Domenica 22 aprile 2018, IVª DI PASQUA
Dal Vangelo
Giovanni 10,11-18
In quel tempo, Gesù disse: «Io sono il buon pastore. Il buon pastore dà la propria vita per le pecore. Il mercenario – che non è pastore e al quale le pecore non appartengono – vede venire il lupo, abbandona le pecore e fugge, e il lupo le rapisce e le disperde; perché è un mercenario e non gli importa delle pecore. Io sono il buon pastore, conosco le mie pecore e le mie pecore conoscono me, così come il Padre conosce me e io conosco il Padre, e do la mia vita per le pecore. E ho altre pecore che non provengono da questo recinto: anche quelle io devo guidare. Ascolteranno la mia voce e diventeranno un solo gregge, un solo pastore. Per questo il Padre mi ama: perché io do la mia vita, per poi riprenderla di nuovo. Nessuno me la toglie: io la do da me stesso. Ho il potere di darla e il potere di riprenderla di nuovo. Questo è il comando che ho ricevuto dal Padre mio».
Dalle Fonti
2 Celano 161: FF 745
Quanto ai fannulloni, che non si applicano con impegno ad alcun lavoro, diceva che sono destinati ad essere rigettati dalla bocca del Signore (Ap 3,16). Nessun ozioso poteva comparire alla sua presenza, senza essere da lui biasimato aspramente.
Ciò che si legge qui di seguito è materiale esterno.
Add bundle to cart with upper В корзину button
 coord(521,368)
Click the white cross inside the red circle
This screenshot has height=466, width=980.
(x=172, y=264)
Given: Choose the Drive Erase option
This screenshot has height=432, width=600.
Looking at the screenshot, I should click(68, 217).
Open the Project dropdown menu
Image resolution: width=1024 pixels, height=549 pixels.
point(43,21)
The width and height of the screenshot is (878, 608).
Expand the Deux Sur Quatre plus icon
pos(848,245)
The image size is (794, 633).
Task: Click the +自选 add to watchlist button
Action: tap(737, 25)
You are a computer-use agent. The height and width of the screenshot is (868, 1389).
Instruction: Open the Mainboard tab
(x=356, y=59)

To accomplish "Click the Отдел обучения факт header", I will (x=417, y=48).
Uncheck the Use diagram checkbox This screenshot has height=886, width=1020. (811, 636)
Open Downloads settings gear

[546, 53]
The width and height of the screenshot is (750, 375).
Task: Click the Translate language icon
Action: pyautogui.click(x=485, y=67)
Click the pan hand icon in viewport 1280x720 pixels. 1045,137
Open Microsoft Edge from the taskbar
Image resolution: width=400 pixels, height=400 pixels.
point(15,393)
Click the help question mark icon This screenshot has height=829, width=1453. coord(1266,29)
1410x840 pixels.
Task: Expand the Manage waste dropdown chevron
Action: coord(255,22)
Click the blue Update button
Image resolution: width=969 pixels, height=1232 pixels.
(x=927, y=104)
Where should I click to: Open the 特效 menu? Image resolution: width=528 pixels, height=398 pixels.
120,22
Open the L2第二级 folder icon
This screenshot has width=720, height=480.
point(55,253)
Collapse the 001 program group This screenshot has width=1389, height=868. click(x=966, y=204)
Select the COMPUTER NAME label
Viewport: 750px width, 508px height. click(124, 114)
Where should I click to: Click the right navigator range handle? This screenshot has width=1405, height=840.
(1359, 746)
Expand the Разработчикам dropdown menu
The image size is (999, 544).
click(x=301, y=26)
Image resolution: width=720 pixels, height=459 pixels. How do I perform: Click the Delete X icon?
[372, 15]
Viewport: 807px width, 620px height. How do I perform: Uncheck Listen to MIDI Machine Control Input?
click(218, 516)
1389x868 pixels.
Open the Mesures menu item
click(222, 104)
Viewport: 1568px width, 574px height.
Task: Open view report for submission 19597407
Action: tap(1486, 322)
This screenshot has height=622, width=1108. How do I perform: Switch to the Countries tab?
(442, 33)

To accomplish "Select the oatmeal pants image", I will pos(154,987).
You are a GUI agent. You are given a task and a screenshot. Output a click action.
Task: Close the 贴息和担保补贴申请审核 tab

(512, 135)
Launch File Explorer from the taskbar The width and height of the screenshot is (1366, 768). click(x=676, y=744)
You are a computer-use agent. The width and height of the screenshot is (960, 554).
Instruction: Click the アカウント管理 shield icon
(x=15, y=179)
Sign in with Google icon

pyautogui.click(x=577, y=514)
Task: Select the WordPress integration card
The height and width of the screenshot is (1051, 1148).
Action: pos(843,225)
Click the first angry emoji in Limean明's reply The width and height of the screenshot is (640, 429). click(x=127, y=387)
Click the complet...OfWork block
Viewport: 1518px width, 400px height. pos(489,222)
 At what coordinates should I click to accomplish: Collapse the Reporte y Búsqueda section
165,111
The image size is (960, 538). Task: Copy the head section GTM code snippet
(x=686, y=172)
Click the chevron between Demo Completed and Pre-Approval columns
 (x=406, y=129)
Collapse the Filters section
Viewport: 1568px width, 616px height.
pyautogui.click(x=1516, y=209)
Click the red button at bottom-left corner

In realtà egli, modello di ogni perfezione, faticava e lavorava con le sue mani, preoccupato di non perdere un attimo di quel dono preziosissimo che è il tempo. «Voglio – disse una volta – che tutti i miei frati lavorino e stiano occupati, e chi non sa impari qualche mestiere». E eccone il motivo: «Affinché – continuava – siano meno di peso agli uomini, e nell’ozio la lingua o il cuore non vadano vagando tra cose illecite». Il guadagno poi o la mercede del lavoro, non lo lasciava all’arbitrio di chi lavorava, ma del guardiano o della famiglia religiosa.
Alla vita
In questa domenica il Signore ci offre una catechesi sul dono, dandoci l’esempio: vi amo a tal punto da dare la mia vita per voi. Gesù ci tiene a farci capire che non altri prendono la sua vita, ma è proprio lui a metterla a disposizione, per amore, in libertà. Conseguenza per noi: ho una ricchezza, un talento, e lo metto a disposizione. Non per ottenere gratificazioni o per “occupare il tempo”, ma riconoscendo che – ed ecco il collegamento con l’insegnamento di Francesco – quanto ho non è mio. Anzi, ha senso solo se diventa offerta per gli altri. Non ho alcun diritto all’ozio. (Al riposo sì, ma è un’altra cosa). Ci capita spesso di notare, specie nei nostri coetanei o in persone più giovani, una grande disponibilità nel “fare cose per sé”. Un corso, un’attività, uno shopping, un divertimento, un viaggio… Il che va bene, entro certi limiti. Ma la domanda, prima di tutto a noi stessi, è: fai qualcosa per gli altri? I doni che hai (energie psicofisiche, tempo, spazio, denari, abilità…) sono tutti e soli per te? Buona domenica!